-- Data for the task --
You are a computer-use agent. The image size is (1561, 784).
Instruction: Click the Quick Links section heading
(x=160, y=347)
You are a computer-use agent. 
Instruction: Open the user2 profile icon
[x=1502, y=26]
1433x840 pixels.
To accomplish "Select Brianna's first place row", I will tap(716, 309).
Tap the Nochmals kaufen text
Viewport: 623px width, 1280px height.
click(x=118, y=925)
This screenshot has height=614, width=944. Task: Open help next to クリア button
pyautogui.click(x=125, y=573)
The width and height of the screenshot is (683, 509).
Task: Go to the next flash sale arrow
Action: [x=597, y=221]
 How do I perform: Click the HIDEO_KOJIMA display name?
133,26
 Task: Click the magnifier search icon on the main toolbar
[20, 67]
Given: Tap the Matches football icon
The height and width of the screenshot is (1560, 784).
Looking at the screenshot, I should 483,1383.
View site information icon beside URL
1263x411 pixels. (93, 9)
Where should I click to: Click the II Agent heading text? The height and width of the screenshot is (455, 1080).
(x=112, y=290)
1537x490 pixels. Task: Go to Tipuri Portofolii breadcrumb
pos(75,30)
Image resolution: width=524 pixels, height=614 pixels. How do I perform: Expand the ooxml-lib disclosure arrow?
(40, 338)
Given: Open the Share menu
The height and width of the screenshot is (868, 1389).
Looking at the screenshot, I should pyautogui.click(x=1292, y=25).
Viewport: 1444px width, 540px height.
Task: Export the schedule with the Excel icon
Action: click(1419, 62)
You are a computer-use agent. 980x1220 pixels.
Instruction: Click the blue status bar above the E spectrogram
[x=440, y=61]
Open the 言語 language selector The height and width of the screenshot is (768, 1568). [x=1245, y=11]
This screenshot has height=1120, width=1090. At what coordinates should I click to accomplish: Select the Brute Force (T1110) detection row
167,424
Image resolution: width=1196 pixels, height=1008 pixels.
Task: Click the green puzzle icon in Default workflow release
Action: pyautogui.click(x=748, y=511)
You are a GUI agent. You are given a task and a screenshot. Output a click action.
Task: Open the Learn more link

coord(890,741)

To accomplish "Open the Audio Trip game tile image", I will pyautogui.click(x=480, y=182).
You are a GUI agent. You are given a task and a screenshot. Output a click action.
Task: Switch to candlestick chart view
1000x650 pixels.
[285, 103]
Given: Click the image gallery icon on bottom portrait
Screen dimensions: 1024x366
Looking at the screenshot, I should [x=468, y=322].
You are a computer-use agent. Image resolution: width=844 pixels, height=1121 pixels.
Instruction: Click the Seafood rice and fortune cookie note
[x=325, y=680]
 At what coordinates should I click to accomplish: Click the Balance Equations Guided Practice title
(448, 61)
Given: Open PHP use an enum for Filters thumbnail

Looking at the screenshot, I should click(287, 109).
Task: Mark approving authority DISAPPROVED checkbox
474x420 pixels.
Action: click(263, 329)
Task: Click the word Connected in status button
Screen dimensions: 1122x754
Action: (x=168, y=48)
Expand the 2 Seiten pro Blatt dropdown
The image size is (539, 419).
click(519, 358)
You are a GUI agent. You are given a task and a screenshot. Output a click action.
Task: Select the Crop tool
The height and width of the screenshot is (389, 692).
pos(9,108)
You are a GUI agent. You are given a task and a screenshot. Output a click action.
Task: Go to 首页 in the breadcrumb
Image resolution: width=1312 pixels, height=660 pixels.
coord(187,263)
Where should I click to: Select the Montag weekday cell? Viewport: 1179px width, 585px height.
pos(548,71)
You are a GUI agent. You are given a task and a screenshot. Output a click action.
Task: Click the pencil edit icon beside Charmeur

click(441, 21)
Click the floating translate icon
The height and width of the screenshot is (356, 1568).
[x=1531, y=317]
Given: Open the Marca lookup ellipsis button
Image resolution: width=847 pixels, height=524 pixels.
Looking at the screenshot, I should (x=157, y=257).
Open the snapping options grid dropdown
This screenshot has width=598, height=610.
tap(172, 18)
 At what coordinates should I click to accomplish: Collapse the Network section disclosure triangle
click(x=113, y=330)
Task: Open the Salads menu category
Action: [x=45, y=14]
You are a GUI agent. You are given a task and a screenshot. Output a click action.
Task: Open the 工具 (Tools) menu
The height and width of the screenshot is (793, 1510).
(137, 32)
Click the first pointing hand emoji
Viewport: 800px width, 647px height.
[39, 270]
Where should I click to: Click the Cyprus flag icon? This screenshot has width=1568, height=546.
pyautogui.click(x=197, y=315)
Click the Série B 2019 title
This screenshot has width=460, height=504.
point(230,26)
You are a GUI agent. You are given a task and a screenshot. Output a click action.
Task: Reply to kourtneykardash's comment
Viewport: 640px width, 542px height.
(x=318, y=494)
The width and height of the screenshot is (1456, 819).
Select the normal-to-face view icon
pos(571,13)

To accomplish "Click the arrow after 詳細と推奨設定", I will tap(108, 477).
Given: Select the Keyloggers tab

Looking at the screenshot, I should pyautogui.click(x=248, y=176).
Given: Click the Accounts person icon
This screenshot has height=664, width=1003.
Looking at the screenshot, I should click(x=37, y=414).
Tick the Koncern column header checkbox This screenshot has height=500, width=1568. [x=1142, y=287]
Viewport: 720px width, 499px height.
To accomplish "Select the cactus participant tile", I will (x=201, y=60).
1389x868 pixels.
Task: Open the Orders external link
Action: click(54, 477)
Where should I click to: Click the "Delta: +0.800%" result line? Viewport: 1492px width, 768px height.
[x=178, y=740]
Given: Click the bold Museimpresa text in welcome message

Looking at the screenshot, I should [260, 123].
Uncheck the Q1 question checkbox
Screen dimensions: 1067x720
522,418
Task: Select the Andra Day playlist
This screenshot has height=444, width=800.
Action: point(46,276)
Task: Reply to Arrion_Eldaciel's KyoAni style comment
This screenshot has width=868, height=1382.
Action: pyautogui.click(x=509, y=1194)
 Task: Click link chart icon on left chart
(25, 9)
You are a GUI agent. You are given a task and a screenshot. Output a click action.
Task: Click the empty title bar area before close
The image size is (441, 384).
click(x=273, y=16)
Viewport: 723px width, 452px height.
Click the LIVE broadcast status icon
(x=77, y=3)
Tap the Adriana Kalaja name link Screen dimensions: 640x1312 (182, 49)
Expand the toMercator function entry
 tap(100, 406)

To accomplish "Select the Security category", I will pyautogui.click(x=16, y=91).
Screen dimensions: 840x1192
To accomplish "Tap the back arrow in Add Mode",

-- The problem --
Please copy out every line of the preceding listing that carries "Reply".

-- Answer to this exercise --
Task: Reply to kourtneykardash's comment
Task: Reply to Arrion_Eldaciel's KyoAni style comment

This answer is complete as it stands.